[hpsdr] Cascading A/D Converters
Steve Bunch
steveb_75 at ameritech.net
Wed Aug 19 08:19:43 PDT 2009
On Aug 19, 2009, at 3:14 AM, alex wrote:
> ***** High Performance Software Defined Radio Discussion List *****
>
> no i think that it would work, you divide the 1ghz into 5 so you
> have 40 mhz at 72 deg phase, so each adc did every 5th sample
>
> you would need a fpga that worked at 1ghz though
You should be able to take 5 samples in parallel into the FPGA on the
last clock in the sequence -- it's got lots of I/O pins. The earlier
samples will be latched and waiting for you. So at least you don't
have to clock the data into the FPGA at 1GHz (though you still have to
clock accurately -- a big enough challenge!).

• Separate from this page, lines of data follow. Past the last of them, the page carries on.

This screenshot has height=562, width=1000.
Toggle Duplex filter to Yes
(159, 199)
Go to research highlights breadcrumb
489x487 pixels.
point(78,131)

As Alex observed in a later email, these are only 8-bit ADC's, and
(especially being overclocked) may not even be delivering 8 bits of
resolution. For a scope with a small screen, it's probably just fine
since the vertical height is probably not more than 256 pixels anyway
and the pixels will be small, so small errors won't be noticed. With
a bit of smoothing, it should look just fine. If you were just
watching for signals in a fairly empty area of spectrum (that is, not
much dynamic range), or looking only at strong signals, 8 bits might
be enough. For a general-purpose communications receiver, 8 bits is
not enough dynamic range.
If you don't mind that it's not continuously sampled (e.g., for a
spectrum scanner), you could use a single 16-bit ADC, putting switched
bandpass filters in front of it, and step through 50 MHz chunks of
spectrum quickly, undersampling with the ADC. With the LTC2208, you
could get up to at least 300MHz that way, with increasing degradation
in accuracy with each higher band -- and unfortunately, with at least
a half dozen challengingly-difficult bandpass filters. So it's not a
simple project, though if you only wanted a few specific sub-bands
(e.g., ham bands), you would only need a couple of much simpler
filters, and it looks more interesting (there are some folks doing
this for 2M with their HPSDR's, I understand). The advantage of that
approach is that you'd then be able to demodulate anything you found
interesting, and even though you won't get a full 16 bits of dynamic
range and accuracy (you don't anyway... more like 14 at baseband)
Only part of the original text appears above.